§ **REQUIREMENT**: Transcribe the passage on damages in EU law from "That this mechanism" up to and including "169 to 171.".
━━ PAGE EXCERPT ━━
In this review of the status of damages in the positive law of the EU, I will begin by examining their availability in the Community courts, before turning to the Community law concerning awards of damages in national courts.
A. In the Community Courts
1. Articles 169-71
The main enforcement mechanism provided for in the text of the Treaty is that found in Articles 169 to 171,1 reproduced in Appendix B. These provisions permit the Commission or a Member State to initiate proceedings against a Member State in the Court of Justice. Until 1992, the Treaty provisions provided no guidance as to the kinds of remedies available to the Court of Justice in the context of an enforcement action under these Articles. The Treaty simply said, at Art. 171, that “if the Court of Justice finds that a Member State has failed to fulfil an obligation under this Treaty, the State shall be required to take the necessary measures to comply with the judgment of the Court of Justice.”
That this mechanism was capable of being a basis for liability in damages was suggested in a 1973 decision of the Court of Justice:
... a judgment by the Court under Articles 169 and 171 of the Treaty may be of substantive interest as establishing the basis of a responsibility that a Member State can incur as a result of its default, as regards other Member States, the Community or private parties.2
However, no subsequent decision of the Court of Justice further developed the idea of Member State liability arising under Articles 169 to 171.
In 1992, a year after Francovich, Article 171 was amended to create the possibility of a “lump-sum payment or penalty” being ordered by the European Court of Justice following a finding of non-compliance with a judgment of the Court. The provision now reads:
1.—If the Court of Justice finds that a Member State has failed to fulfil an obligation under this Treaty, the State shall be required to take the necessary measures to comply with the judgment of the Court of Justice.
2.—If the Commission considers that the Member State concerned has not taken such measures it shall, after giving that State the opportunity to submit its observations, issue a reasoned opinion specifying the points on which the Member State concerned has not complied with the judgment of the Court of Justice.
━━━
━━ SOURCE DATA ━━
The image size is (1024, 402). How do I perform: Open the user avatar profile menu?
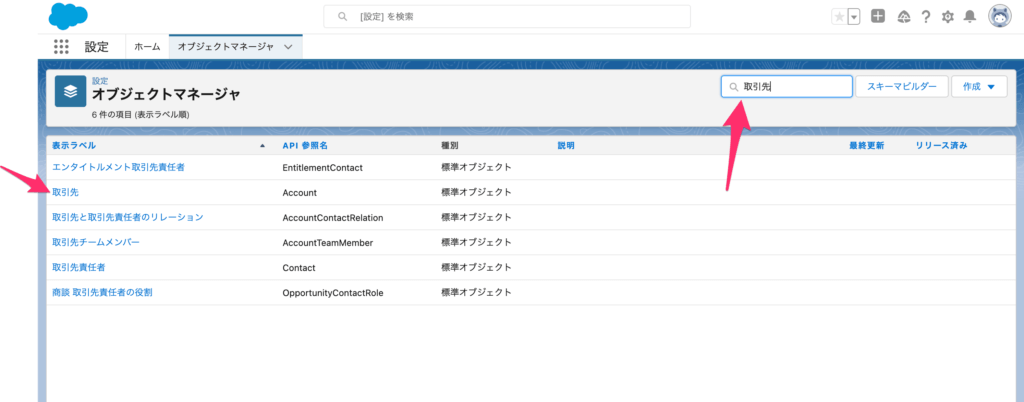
━━━
§ **FINAL ANSWER**:
That this mechanism was capable of being a basis for liability in damages was suggested in a 1973 decision of the Court of Justice:
... a judgment by the Court under Articles 169 and 171 of the Treaty may be of substantive interest as establishing the basis of a responsibility that a Member State can incur as a result of its default, as regards other Member States, the Community or private parties.2
However, no subsequent decision of the Court of Justice further developed the idea of Member State liability arising under Articles 169 to 171.